Directions ->
What are the lines from the top of the entries below through the line containing "[CookieFirst logo. Enlace"? Return them exactly, both ends included, without the pictures.
─── Material supplied ───
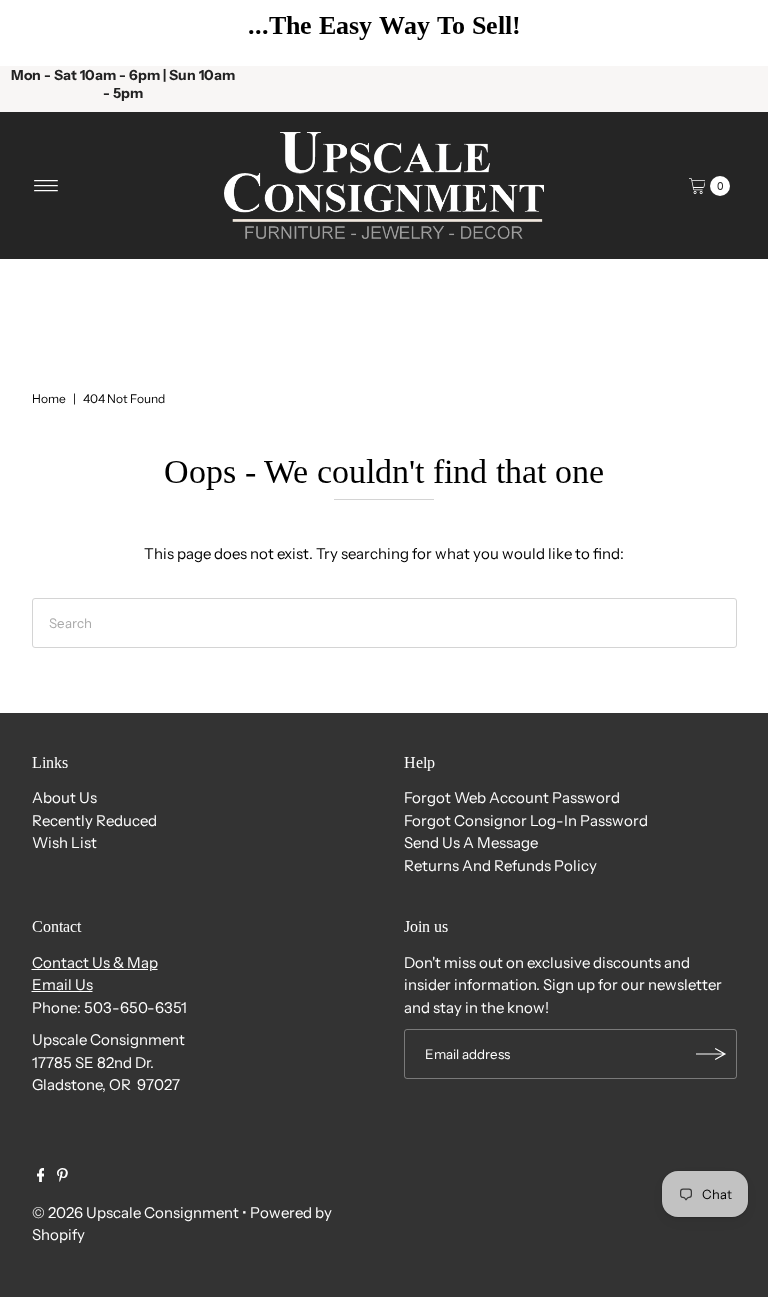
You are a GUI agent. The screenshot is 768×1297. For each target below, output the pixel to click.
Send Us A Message (471, 842)
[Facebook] (41, 1177)
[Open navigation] (46, 186)
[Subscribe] (712, 1054)
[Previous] (45, 33)
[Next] (723, 33)
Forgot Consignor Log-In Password (526, 820)
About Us (64, 797)
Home (49, 398)
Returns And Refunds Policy (500, 865)
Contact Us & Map (95, 962)
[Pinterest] (62, 1177)
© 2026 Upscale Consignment (135, 1212)
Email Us (62, 984)
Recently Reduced (94, 820)
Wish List (64, 842)
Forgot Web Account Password (512, 797)
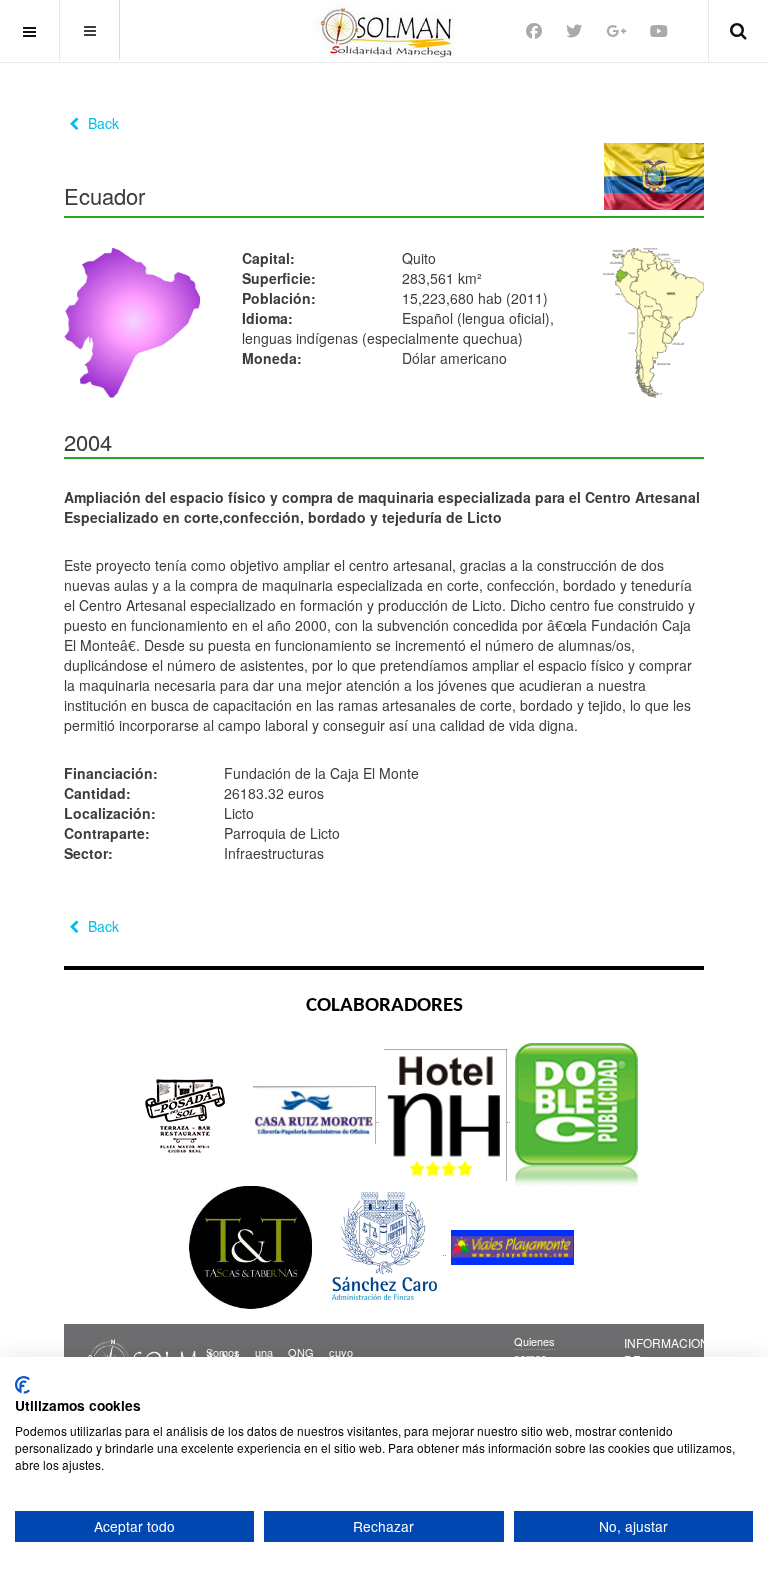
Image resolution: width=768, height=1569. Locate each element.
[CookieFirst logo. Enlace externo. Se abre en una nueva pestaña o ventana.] (22, 1385)
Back (101, 123)
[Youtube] (659, 30)
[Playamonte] (512, 1246)
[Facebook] (534, 30)
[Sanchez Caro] (383, 1246)
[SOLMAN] (384, 30)
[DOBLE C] (576, 1113)
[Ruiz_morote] (316, 1113)
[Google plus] (616, 30)
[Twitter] (574, 30)
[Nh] (447, 1113)
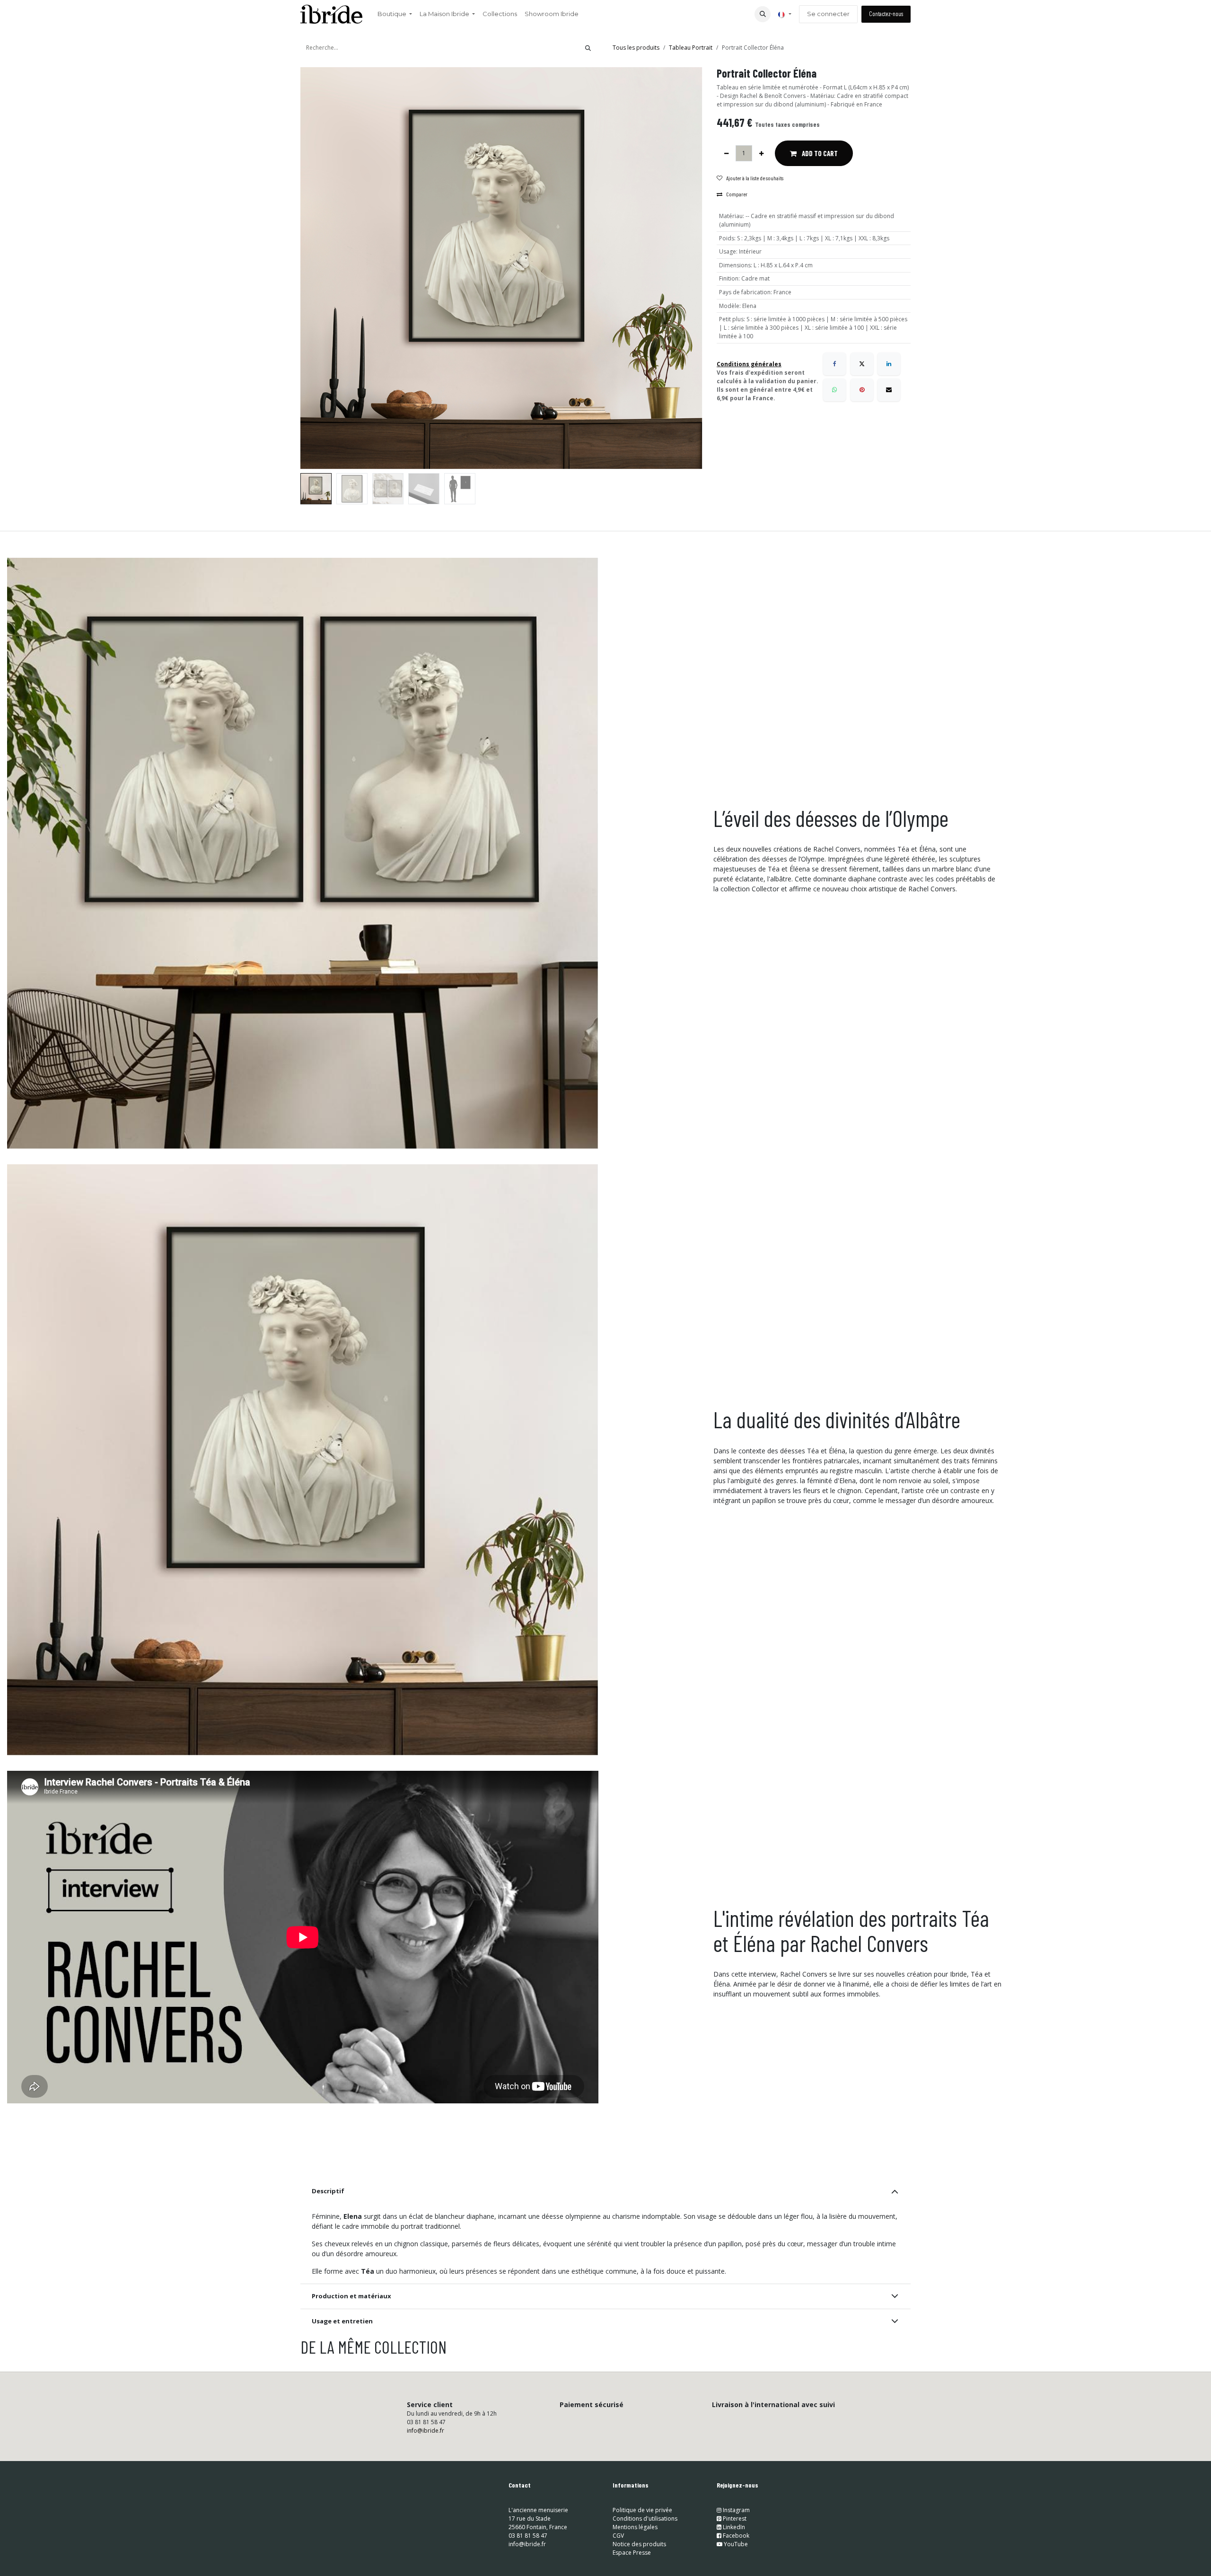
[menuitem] (395, 14)
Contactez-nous (886, 14)
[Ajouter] (761, 153)
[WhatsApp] (834, 389)
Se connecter (828, 14)
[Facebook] (834, 363)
───
Solution to this task ->
You are a GUI agent. The screenshot is 768×1297. For each target below, output the pixel to click.
Send Us A Message (471, 842)
[Facebook] (41, 1177)
[Open navigation] (46, 186)
[Subscribe] (712, 1054)
[Previous] (45, 33)
[Next] (723, 33)
Forgot Consignor Log-In Password (526, 820)
About Us (64, 797)
Home (49, 398)
Returns And Refunds Policy (500, 865)
Contact Us & Map (95, 962)
[Pinterest] (62, 1177)
© 2026 Upscale Consignment (135, 1212)
Email Us (62, 984)
Recently Reduced (94, 820)
Wish List (64, 842)
Forgot Web Account Password (512, 797)
Image resolution: width=768, height=1569. Locate each element.
[CookieFirst logo. Enlace externo. Se abre en una nueva pestaña o ventana.] (22, 1385)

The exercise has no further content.